Sunday, January 22, 2017

Pay the Toll

There is a price to be paid in my house for when I'm happy or I've done something for myself. Because it really pisses off my mother, the person who embodies cutting off anything you enjoy as a form of self-punishment. Or for shits and giggles. Who can really say?
It's taken a long time for me to figure out I do the same damn thing and try to stem the eruptions of guilt that occur when I take 5 minutes to myself once in a while.

And if you think I'm exaggerating or being over-dramatic, the person writing this had to have a psychological professional tell my parents to stop smothering me by requiring my presence in their lives constantly as a teenager. I think they took my teenage leave-me-the-fuck-alone-to-read-or-talk-to-friends as a sign they'd failed to make their home a better one than they'd had growing up. No, just teenage introverting and hard crushing over guys I'd never date, but thanks for making it about you.

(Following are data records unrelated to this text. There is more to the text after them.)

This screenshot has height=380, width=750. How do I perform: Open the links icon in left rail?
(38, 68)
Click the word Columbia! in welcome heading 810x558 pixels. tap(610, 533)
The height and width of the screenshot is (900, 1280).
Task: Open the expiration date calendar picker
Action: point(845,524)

Which is sort of the root of the matter with my mother. My life has been melted down to the basic idea that she should be the center of my life. This exists both internal and external of her mental illness, and so I've decided at this point it's really just an issue that exists within her as a person and not specifically because she happens to have a serious mental illness. Sort of moving it into the category of "regular" passive aggressive mothers everywhere. Just spicier.
So when I have friends? She's jealous. When I leave the house? I'm partying on a yacht instead of sweating my ass off lugging groceries into the back of a vehicle in 100% humidity in the blazing sun. When I leave the house to see friends? Guaranteed meltdown. And yesterday was no different. Uncaring hussy that I was, I didn't go out just once yesterday. Oh no. 3 times, once just one-on-one with my husband for an errand, I had the audacity to get in my car and enjoy myself. Nerdy word play, filthy jokes and all. She'd have a stroke if she knew I had a donut with my coffee. Because where was hers?!

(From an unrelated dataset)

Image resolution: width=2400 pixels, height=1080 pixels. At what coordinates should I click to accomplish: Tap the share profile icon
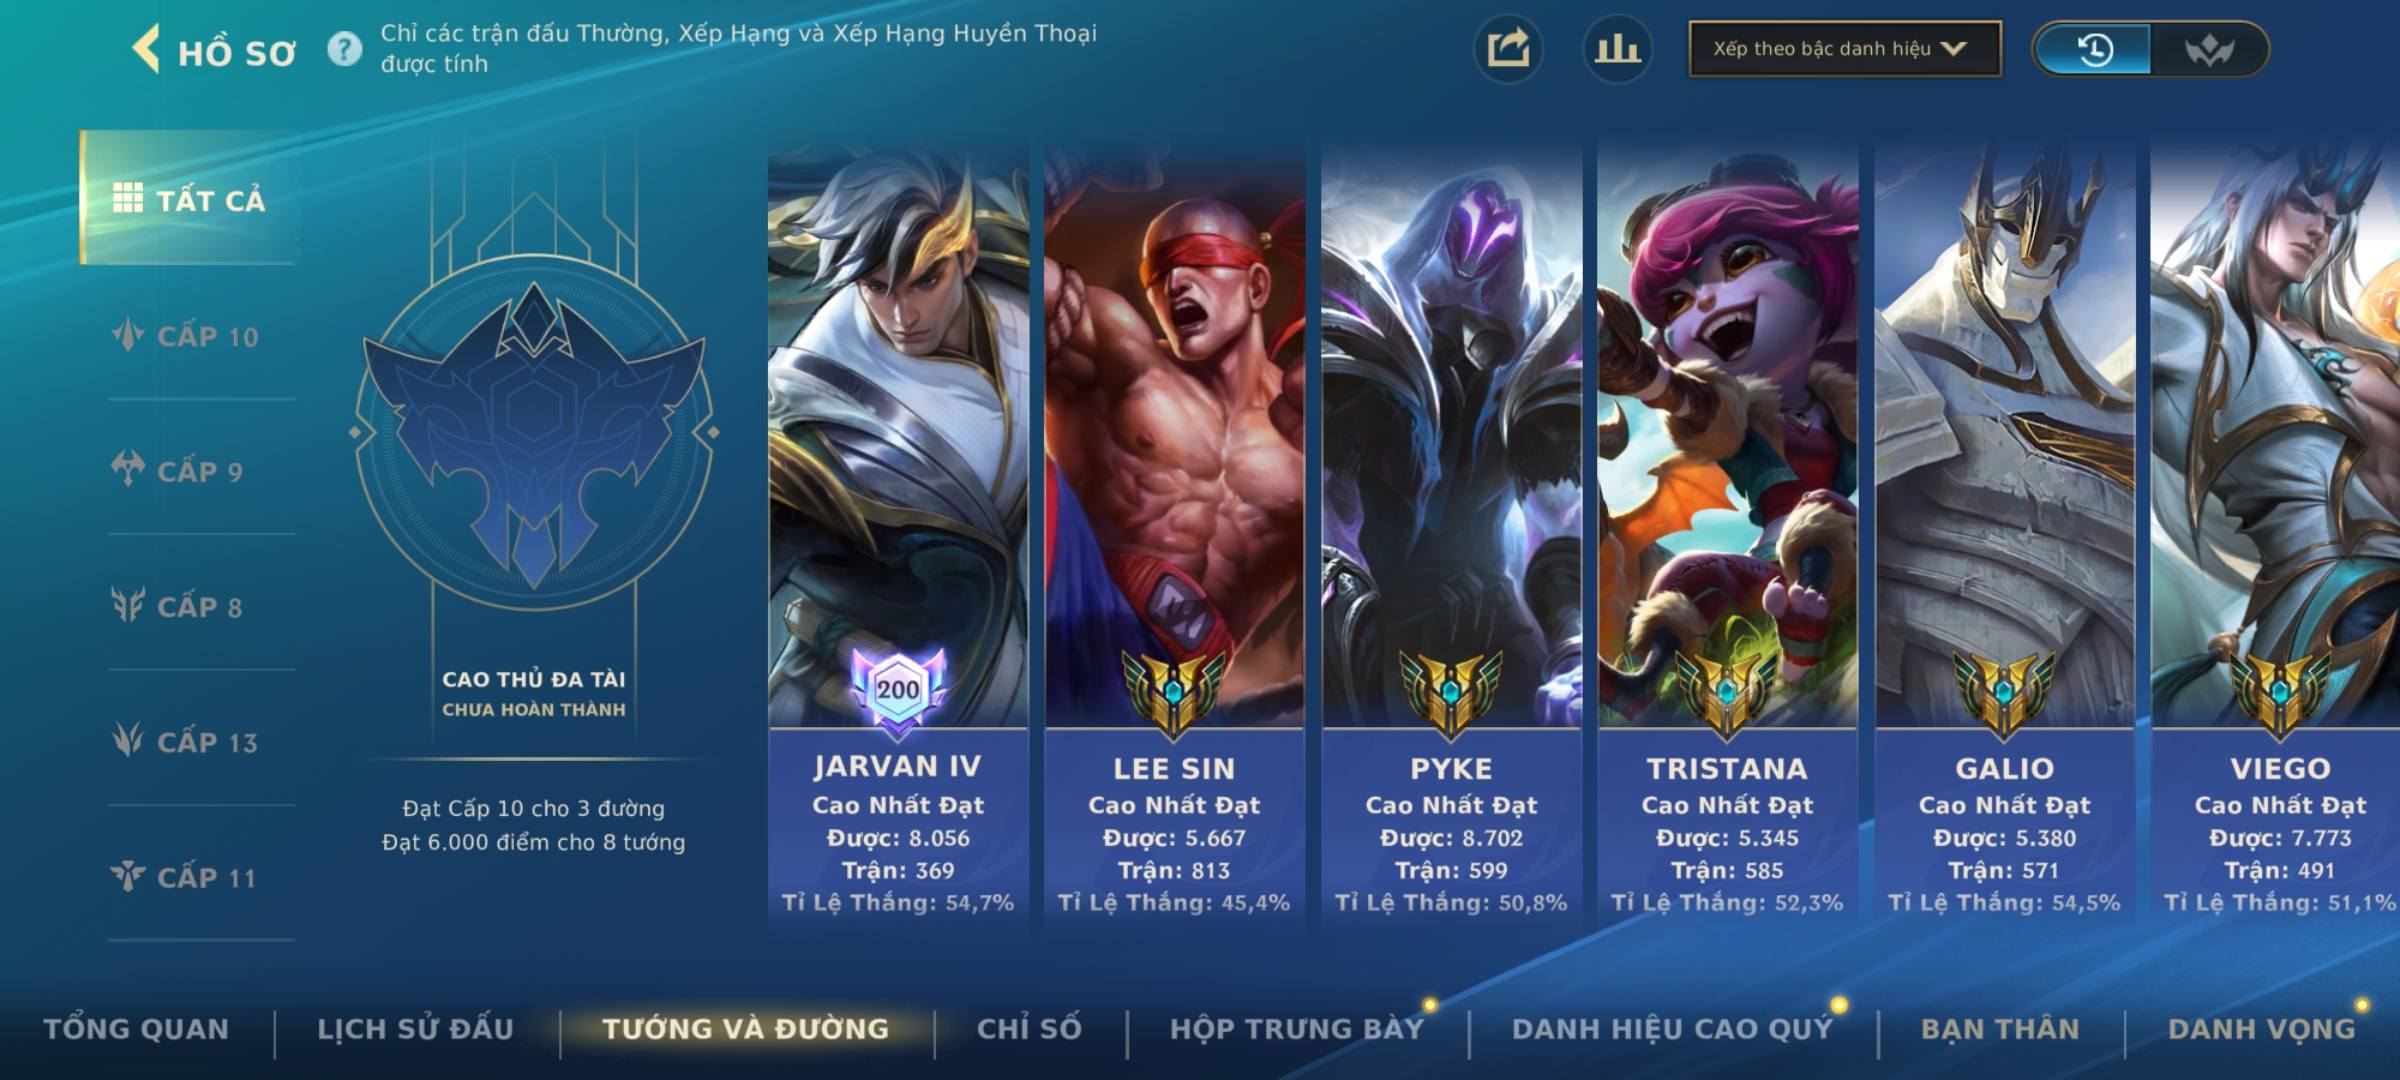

And I refused to engage in the reindeer games when I returned.

She announced that she'd been having trouble for days with her mind, but hadn't wanted to tell us. I know my mother's tells. She was bullshitting me. But calmly, I played along and asked for details. After cutting back the underbrush of word games (her favorite way to stall for more ideas) and just plain moose caca, her explanation amounted to whenever I left the house, she got confused and so I shouldn't leave the house anymore without her. As long as she's with me, she doesn't have any trouble.

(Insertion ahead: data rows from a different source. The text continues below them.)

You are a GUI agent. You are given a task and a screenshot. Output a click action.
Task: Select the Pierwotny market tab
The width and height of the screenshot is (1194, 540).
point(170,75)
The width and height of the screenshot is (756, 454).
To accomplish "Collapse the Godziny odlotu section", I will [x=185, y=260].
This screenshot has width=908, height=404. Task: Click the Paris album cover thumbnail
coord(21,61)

This is the woman who when she's been committed to psychiatric wards ends up running the asylum by the time she's allowed to leave. She's fucking brilliant at manipulation. One issue she has with me is I know her. Even at her most cunning, she's got patterns. She's got tells. Tells that are on full display when she's up to something. At least to me.
I listened to everything she had to say, asked if she was having trouble sleeping and sent her to bed. Today she has followed me around every inch of the house whenever I'm not in my bedroom or the bathroom. She sat and stared at me for at least 30 minutes as I was at my desk . A little later, she spent an hour in the next room putting a puzzle together and making random comments every 20 minutes.
As always when discussing situations with my mother, I get that she's ill. I get that she's declining. And I get, as I have my entire life, that some of goes on is completely and totally out of her control. Some days are just wilder rides than others.